BANGKOK (eTN) – Anyone looking at the Thai Airways International website until recently was probably puzzled by the way the website presented the airline’s offer. The site configuration – especially the booking engine – looked basically like a decade ago: a complicated procedure to find flights and fares, a separated page for domestic and international flights, and limited possibility to check-in online. But best of all, the booking engine was marred by problems as soon as payment online was processed.
I can talk from experience. Booking a trip to Manila on the Thai Airways website, I had the surprise of seeing my payment denied on the web. Following the “processing error message,” I patiently rebooked the same flights. And then when I collected my ticket at the airport sales counter – do you still remember this old-fashioned way to buy a ticket? – a charming employee explained to me that my booking had been recorded twice on the same flight with the same name, and it had then been consequently cancelled. By the way, it happened to me in vintage year 2009, long after the so-called “bug of the millennium!”
It appears also that fares proposed on the website were generally more expensive than fares you can get from travel agencies. Asking regularly – at least since 2006 as far as I can remember – various Vice Presidents in charge of sales and marketing about this anomaly, I always got the answer that “changes were on the way with an improvement in the booking fare structure soon to become a reality.”

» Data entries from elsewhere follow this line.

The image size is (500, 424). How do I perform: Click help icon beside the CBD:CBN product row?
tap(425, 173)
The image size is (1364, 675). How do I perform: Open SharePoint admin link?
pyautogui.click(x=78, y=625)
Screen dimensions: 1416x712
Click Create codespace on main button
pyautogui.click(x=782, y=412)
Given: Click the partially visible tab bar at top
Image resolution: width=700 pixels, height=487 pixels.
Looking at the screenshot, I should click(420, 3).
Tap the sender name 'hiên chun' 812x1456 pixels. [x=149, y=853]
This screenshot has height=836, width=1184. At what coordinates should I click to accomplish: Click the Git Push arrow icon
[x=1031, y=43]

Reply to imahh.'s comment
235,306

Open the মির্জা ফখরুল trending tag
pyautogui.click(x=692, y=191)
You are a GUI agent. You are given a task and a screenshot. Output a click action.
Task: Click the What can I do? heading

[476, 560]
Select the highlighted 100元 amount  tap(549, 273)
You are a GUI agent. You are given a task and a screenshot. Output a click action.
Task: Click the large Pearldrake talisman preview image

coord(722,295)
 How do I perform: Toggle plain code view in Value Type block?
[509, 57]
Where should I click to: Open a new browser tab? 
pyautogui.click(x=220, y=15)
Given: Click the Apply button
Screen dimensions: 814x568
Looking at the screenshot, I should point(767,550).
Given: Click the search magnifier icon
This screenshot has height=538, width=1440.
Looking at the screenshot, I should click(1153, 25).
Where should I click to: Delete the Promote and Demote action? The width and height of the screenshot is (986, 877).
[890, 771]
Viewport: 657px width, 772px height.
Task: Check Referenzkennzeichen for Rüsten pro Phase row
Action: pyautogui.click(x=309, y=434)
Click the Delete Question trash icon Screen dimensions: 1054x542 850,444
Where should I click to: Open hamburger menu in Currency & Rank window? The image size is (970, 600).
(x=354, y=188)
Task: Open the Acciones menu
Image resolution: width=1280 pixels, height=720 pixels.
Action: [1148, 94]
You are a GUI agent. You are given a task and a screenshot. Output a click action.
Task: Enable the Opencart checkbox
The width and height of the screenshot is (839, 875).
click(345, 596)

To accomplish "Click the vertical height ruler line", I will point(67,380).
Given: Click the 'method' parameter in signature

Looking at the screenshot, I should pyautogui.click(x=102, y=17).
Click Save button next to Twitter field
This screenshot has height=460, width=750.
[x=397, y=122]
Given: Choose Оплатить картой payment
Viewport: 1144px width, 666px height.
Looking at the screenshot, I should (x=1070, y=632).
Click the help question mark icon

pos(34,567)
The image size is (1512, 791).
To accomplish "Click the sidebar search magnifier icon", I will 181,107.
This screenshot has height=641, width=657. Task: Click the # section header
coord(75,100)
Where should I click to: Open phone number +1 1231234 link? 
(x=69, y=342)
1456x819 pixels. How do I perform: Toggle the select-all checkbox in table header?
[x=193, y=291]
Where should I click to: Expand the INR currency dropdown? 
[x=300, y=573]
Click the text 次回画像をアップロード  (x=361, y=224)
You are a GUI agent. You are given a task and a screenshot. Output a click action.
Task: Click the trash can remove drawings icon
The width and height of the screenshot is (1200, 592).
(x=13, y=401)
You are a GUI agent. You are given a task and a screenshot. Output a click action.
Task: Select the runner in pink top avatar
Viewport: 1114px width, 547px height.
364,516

And here we are, two or three years later. Late February, Thai Airways President Piyasvasti Amranand officially launched the airline’s new electronic and mobile services as “easy as a click away.” True, there is a marked improvement in e-services offered by the carrier to its customers. Passengers can now access more accurate flight information and schedules, process their check-in, track cargo shipments, and look at their Royal Orchid Plus frequent flyer program on both their mobile phone or Internet. All these services are available via browsers on mobile phones such as Apple/iPhone, Android, BlackBerry, Symbian, Compatible, and Windows Mobile through the url http://m.thaiairways.com . The airline also launched its own smart phone application “THAI m Service” available for free from the App Store for use on an iPhone, iPad, and Blackberry. A program detects the mobile’s current location and gives information on TG’s nearest office within a 50 kilometer radius, with complete directions. An SMS service is now available providing automatic replies on schedules, mileage, check-in services, and air fare promotions.
The airline looks to further fine-tune its eServices, especially in cooperation with Airports of Thailand and technology company, SITA, to propose mobile 2D barcode boarding passes in the near future.
However, Thai Airways failed to address what would probably be the most critical issue on the web for customers: the choice in fares. Looking on the web, there is still the same basic, minimalist display: same price, every flight, every day, every hour. There is a “corner” for bargains called “SuperDeals.” But it is most of the time stuffed with the message “No flight for SuperDeals at this moment” (last checked on March 7, 2011). “Right now there will not yet be any change to the fare structure on the website. We are working on it, but as it involves the whole structure, this will still request some more time,” explained the airline’s communication department.
Is the booking system complexity still the only cause for Thai Airways’ incapacity of modernizing its fare offer on line? Carriers such as Bangkok Airways, Malaysia Airlines, Singapore Airlines, or AirAsia have been offering flexible fare structures for a couple of years according to the day or time of flying. Garuda Indonesia just introduced it last year. In asking Mr. Amranand why Thai Airways did not hire more skilled foreigners to work at the head office, the airline’s president replied that there were enough talented and competent local people working already in the company. This is certainly true except maybe for the team in charge of the booking engine system.